There are also a few writers within the popular press who avoid casting older adults in a stereotypical and homogenous mold and instead take a critical look at old age and the anti-aging industry. In an October 2014 Maclean’s article, Age-old problems: Despite a demographic boom, the elderly are rendered invisible by a society in denial, Anne Kingston, suggests that our society is in denial about the realities of old age. Instead, she argues that we have become obsessed with the belief in anti-aging, fostered by an anti-aging industry that reaps huge profits out of our fear and denial. She points out that those who discuss growing old as increased frailty and decline – the first model of aging – are few and unpopular in the academic community. One such alternative voice is Canadian sociologist, Stephen Katz, who suggests that with a focus on rejecting and resisting old age, we are left unprepared for old age. Interviewed for a Maclean’s article in 2014, Katz pointed out that: “We talk about the ‘Rs’— revitalizing, rejuvenation, rementia. We don’t talk about the ‘Ds’ – decrepitude, dependency, death. Not everybody is healthy or independent or prosperous” (Katz, as cited in Kingston, 2014).

Model #3: The "new ageism" of the "greedy geezer" and "ok boomer"

Another kind of ageism has resurfaced out of the combined perspectives of successful aging and apocalyptic demography – “the new ageism.” The new ageism of the apocalyptic demographic perspective (also referred to as voodoo demography or demographic determinism), which generates resentment and anger in the populace, perpetuates a myth of the growing “catastrophic” landslide of an aging population who will drain the resources of the younger generation (Binney & Estes, 1988; Hooyman & Gonyea, 1999; Binstock 2005). “Apocalyptic demography” has been widely criticized by numerous gerontologists who argue that the consequences of an aging boomer population have been exaggerated and sensationalized by the media and used to justify government retreat from public responsibility, transferring that responsibility back to the community, the family, and the individual (Gee & Gutman, 2000; Walker, 2010).

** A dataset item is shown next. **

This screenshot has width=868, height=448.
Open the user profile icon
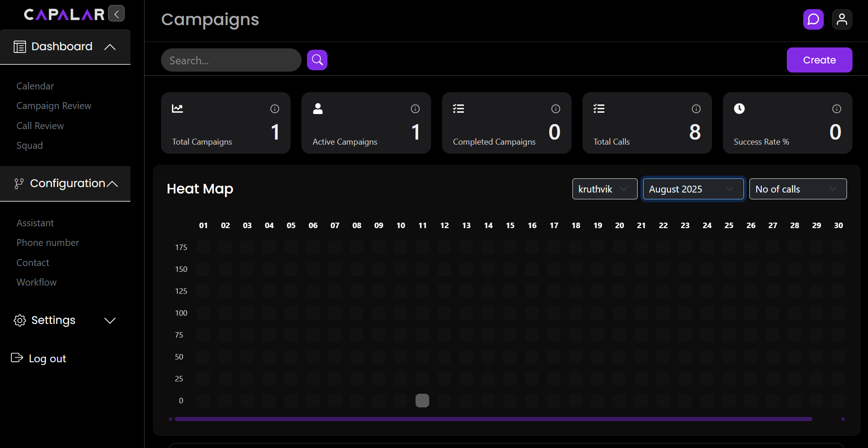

Nevertheless, apocalyptic demography has been reinforced through government policy and sustained by the dominant media, presenting the idea of aging as a social problem and planting the idea of older people as “greedy geezers” (Binstock, 2005; Chappell, 2007), suggesting entitlement at the expense of the younger generation. However, the term “greedy geezers” is not a new phrase. In 1989, Robert Butler pointed out that a cover article in the New Republic had used the phrase “greedy geezers” to criticize government programs for its senior population, arguing that this funding was wasted on this “unproductive” segment of society who were draining the resources of the general population (Butler, 1989).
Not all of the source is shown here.